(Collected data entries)
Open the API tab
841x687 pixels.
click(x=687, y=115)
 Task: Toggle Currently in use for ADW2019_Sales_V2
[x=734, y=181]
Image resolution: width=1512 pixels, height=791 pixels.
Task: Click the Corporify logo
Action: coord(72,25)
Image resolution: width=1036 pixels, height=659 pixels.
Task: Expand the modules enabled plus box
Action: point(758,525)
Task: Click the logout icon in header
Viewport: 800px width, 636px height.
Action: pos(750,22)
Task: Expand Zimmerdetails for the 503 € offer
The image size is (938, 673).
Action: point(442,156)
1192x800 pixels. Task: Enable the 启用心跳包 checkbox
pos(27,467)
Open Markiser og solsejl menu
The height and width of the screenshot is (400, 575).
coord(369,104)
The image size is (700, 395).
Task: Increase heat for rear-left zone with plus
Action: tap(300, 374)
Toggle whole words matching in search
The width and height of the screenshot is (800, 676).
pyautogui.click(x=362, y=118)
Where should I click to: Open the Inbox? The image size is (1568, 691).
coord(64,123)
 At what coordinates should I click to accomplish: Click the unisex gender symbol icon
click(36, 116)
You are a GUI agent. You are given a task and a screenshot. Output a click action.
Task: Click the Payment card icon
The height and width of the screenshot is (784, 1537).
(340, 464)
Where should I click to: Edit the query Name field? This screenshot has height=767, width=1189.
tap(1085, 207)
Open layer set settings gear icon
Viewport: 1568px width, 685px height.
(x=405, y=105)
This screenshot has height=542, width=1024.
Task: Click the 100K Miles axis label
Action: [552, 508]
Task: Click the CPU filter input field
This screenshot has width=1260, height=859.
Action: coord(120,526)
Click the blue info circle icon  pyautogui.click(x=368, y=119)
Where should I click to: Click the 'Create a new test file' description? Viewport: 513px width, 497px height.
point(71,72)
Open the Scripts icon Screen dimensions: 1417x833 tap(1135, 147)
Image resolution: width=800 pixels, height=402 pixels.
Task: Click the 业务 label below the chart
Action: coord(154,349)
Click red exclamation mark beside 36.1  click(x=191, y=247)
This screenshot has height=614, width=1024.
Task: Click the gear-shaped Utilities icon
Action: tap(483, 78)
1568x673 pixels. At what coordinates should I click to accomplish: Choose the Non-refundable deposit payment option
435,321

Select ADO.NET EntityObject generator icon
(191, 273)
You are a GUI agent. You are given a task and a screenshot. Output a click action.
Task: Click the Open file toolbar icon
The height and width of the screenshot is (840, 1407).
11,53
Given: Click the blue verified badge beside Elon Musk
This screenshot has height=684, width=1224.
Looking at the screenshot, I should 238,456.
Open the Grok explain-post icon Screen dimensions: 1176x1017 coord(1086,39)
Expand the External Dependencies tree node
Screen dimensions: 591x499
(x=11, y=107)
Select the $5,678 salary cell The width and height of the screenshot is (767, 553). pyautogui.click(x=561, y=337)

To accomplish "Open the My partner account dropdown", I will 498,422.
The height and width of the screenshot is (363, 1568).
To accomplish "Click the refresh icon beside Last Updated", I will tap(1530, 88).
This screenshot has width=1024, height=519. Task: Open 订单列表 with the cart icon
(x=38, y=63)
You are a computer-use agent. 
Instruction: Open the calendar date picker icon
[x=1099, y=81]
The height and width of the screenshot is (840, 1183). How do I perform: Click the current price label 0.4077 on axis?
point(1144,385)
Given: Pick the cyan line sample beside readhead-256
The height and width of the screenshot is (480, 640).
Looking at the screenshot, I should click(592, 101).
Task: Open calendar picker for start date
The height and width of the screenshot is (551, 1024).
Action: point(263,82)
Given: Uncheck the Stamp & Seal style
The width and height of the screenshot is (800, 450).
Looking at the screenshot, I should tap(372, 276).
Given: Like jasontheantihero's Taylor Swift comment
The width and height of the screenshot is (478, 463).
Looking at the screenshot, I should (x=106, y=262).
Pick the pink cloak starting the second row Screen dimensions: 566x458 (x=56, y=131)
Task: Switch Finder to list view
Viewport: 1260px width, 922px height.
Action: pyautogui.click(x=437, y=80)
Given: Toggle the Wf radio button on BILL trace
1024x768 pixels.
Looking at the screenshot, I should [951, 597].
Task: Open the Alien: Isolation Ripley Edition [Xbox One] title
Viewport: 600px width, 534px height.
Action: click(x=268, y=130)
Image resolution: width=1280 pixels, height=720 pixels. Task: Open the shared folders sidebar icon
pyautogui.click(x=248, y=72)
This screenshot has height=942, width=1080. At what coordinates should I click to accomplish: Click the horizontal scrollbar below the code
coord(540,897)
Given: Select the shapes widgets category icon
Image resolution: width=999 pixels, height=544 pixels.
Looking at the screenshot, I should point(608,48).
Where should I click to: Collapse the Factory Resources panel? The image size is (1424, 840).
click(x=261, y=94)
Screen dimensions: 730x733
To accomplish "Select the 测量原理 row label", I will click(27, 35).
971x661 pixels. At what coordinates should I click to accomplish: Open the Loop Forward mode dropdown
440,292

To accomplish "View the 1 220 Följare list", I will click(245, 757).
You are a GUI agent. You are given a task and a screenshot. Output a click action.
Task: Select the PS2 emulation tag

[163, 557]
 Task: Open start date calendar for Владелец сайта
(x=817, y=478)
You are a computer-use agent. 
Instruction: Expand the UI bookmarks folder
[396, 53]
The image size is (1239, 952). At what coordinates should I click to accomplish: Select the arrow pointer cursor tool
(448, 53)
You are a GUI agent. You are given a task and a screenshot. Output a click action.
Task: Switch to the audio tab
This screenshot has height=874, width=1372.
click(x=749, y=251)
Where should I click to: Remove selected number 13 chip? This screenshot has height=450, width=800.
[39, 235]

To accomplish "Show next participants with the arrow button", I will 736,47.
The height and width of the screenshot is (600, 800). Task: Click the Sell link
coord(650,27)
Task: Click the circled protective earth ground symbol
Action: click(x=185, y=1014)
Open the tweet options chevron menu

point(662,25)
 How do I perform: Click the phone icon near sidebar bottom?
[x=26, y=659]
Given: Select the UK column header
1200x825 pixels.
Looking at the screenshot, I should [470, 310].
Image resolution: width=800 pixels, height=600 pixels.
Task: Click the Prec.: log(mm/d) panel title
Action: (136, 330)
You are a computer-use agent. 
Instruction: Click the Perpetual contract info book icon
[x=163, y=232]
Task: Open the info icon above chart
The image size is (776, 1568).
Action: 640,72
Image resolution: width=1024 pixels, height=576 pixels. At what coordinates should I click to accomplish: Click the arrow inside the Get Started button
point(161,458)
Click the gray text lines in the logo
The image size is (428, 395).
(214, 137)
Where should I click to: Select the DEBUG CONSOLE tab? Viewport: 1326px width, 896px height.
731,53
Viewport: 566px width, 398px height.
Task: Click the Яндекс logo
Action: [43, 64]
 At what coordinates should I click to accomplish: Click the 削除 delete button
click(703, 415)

### TASK INSTRUCTIONS
Each line of the data above needs to be returned exactly.

### RESPONSE
Open the API tab
841x687 pixels.
click(x=687, y=115)
 Task: Toggle Currently in use for ADW2019_Sales_V2
[x=734, y=181]
Image resolution: width=1512 pixels, height=791 pixels.
Task: Click the Corporify logo
Action: coord(72,25)
Image resolution: width=1036 pixels, height=659 pixels.
Task: Expand the modules enabled plus box
Action: point(758,525)
Task: Click the logout icon in header
Viewport: 800px width, 636px height.
Action: pos(750,22)
Task: Expand Zimmerdetails for the 503 € offer
The image size is (938, 673).
Action: point(442,156)
1192x800 pixels. Task: Enable the 启用心跳包 checkbox
pos(27,467)
Open Markiser og solsejl menu
The height and width of the screenshot is (400, 575).
coord(369,104)
The image size is (700, 395).
Task: Increase heat for rear-left zone with plus
Action: tap(300, 374)
Toggle whole words matching in search
The width and height of the screenshot is (800, 676).
pyautogui.click(x=362, y=118)
Where should I click to: Open the Inbox? The image size is (1568, 691).
coord(64,123)
 At what coordinates should I click to accomplish: Click the unisex gender symbol icon
click(36, 116)
You are a GUI agent. You are given a task and a screenshot. Output a click action.
Task: Click the Payment card icon
The height and width of the screenshot is (784, 1537).
(340, 464)
Where should I click to: Edit the query Name field? This screenshot has height=767, width=1189.
tap(1085, 207)
Open layer set settings gear icon
Viewport: 1568px width, 685px height.
(x=405, y=105)
This screenshot has height=542, width=1024.
Task: Click the 100K Miles axis label
Action: [552, 508]
Task: Click the CPU filter input field
This screenshot has width=1260, height=859.
Action: coord(120,526)
Click the blue info circle icon  pyautogui.click(x=368, y=119)
Where should I click to: Click the 'Create a new test file' description? Viewport: 513px width, 497px height.
point(71,72)
Open the Scripts icon Screen dimensions: 1417x833 tap(1135, 147)
Image resolution: width=800 pixels, height=402 pixels.
Task: Click the 业务 label below the chart
Action: coord(154,349)
Click red exclamation mark beside 36.1  click(x=191, y=247)
This screenshot has height=614, width=1024.
Task: Click the gear-shaped Utilities icon
Action: tap(483, 78)
1568x673 pixels. At what coordinates should I click to accomplish: Choose the Non-refundable deposit payment option
435,321

Select ADO.NET EntityObject generator icon
(191, 273)
You are a GUI agent. You are given a task and a screenshot. Output a click action.
Task: Click the Open file toolbar icon
The height and width of the screenshot is (840, 1407).
11,53
Given: Click the blue verified badge beside Elon Musk
This screenshot has height=684, width=1224.
Looking at the screenshot, I should 238,456.
Open the Grok explain-post icon Screen dimensions: 1176x1017 coord(1086,39)
Expand the External Dependencies tree node
Screen dimensions: 591x499
(x=11, y=107)
Select the $5,678 salary cell The width and height of the screenshot is (767, 553). pyautogui.click(x=561, y=337)

To accomplish "Open the My partner account dropdown", I will 498,422.
The height and width of the screenshot is (363, 1568).
To accomplish "Click the refresh icon beside Last Updated", I will tap(1530, 88).
This screenshot has width=1024, height=519. Task: Open 订单列表 with the cart icon
(x=38, y=63)
You are a computer-use agent. 
Instruction: Open the calendar date picker icon
[x=1099, y=81]
The height and width of the screenshot is (840, 1183). How do I perform: Click the current price label 0.4077 on axis?
point(1144,385)
Given: Pick the cyan line sample beside readhead-256
The height and width of the screenshot is (480, 640).
Looking at the screenshot, I should click(592, 101).
Task: Open calendar picker for start date
The height and width of the screenshot is (551, 1024).
Action: point(263,82)
Given: Uncheck the Stamp & Seal style
The width and height of the screenshot is (800, 450).
Looking at the screenshot, I should tap(372, 276).
Given: Like jasontheantihero's Taylor Swift comment
The width and height of the screenshot is (478, 463).
Looking at the screenshot, I should (x=106, y=262).
Pick the pink cloak starting the second row Screen dimensions: 566x458 (x=56, y=131)
Task: Switch Finder to list view
Viewport: 1260px width, 922px height.
Action: pyautogui.click(x=437, y=80)
Given: Toggle the Wf radio button on BILL trace
1024x768 pixels.
Looking at the screenshot, I should [951, 597].
Task: Open the Alien: Isolation Ripley Edition [Xbox One] title
Viewport: 600px width, 534px height.
Action: click(x=268, y=130)
Image resolution: width=1280 pixels, height=720 pixels. Task: Open the shared folders sidebar icon
pyautogui.click(x=248, y=72)
This screenshot has height=942, width=1080. At what coordinates should I click to accomplish: Click the horizontal scrollbar below the code
coord(540,897)
Given: Select the shapes widgets category icon
Image resolution: width=999 pixels, height=544 pixels.
Looking at the screenshot, I should point(608,48).
Where should I click to: Collapse the Factory Resources panel? The image size is (1424, 840).
click(x=261, y=94)
Screen dimensions: 730x733
To accomplish "Select the 测量原理 row label", I will click(27, 35).
971x661 pixels. At what coordinates should I click to accomplish: Open the Loop Forward mode dropdown
440,292

To accomplish "View the 1 220 Följare list", I will click(245, 757).
You are a GUI agent. You are given a task and a screenshot. Output a click action.
Task: Select the PS2 emulation tag

[163, 557]
 Task: Open start date calendar for Владелец сайта
(x=817, y=478)
You are a computer-use agent. 
Instruction: Expand the UI bookmarks folder
[396, 53]
The image size is (1239, 952). At what coordinates should I click to accomplish: Select the arrow pointer cursor tool
(448, 53)
You are a GUI agent. You are given a task and a screenshot. Output a click action.
Task: Switch to the audio tab
This screenshot has height=874, width=1372.
click(x=749, y=251)
Where should I click to: Remove selected number 13 chip? This screenshot has height=450, width=800.
[39, 235]

To accomplish "Show next participants with the arrow button", I will 736,47.
The height and width of the screenshot is (600, 800). Task: Click the Sell link
coord(650,27)
Task: Click the circled protective earth ground symbol
Action: click(x=185, y=1014)
Open the tweet options chevron menu

point(662,25)
 How do I perform: Click the phone icon near sidebar bottom?
[x=26, y=659]
Given: Select the UK column header
1200x825 pixels.
Looking at the screenshot, I should [470, 310].
Image resolution: width=800 pixels, height=600 pixels.
Task: Click the Prec.: log(mm/d) panel title
Action: (136, 330)
You are a computer-use agent. 
Instruction: Click the Perpetual contract info book icon
[x=163, y=232]
Task: Open the info icon above chart
The image size is (776, 1568).
Action: 640,72
Image resolution: width=1024 pixels, height=576 pixels. At what coordinates should I click to accomplish: Click the arrow inside the Get Started button
point(161,458)
Click the gray text lines in the logo
The image size is (428, 395).
(214, 137)
Where should I click to: Select the DEBUG CONSOLE tab? Viewport: 1326px width, 896px height.
731,53
Viewport: 566px width, 398px height.
Task: Click the Яндекс logo
Action: [43, 64]
 At what coordinates should I click to accomplish: Click the 削除 delete button
click(703, 415)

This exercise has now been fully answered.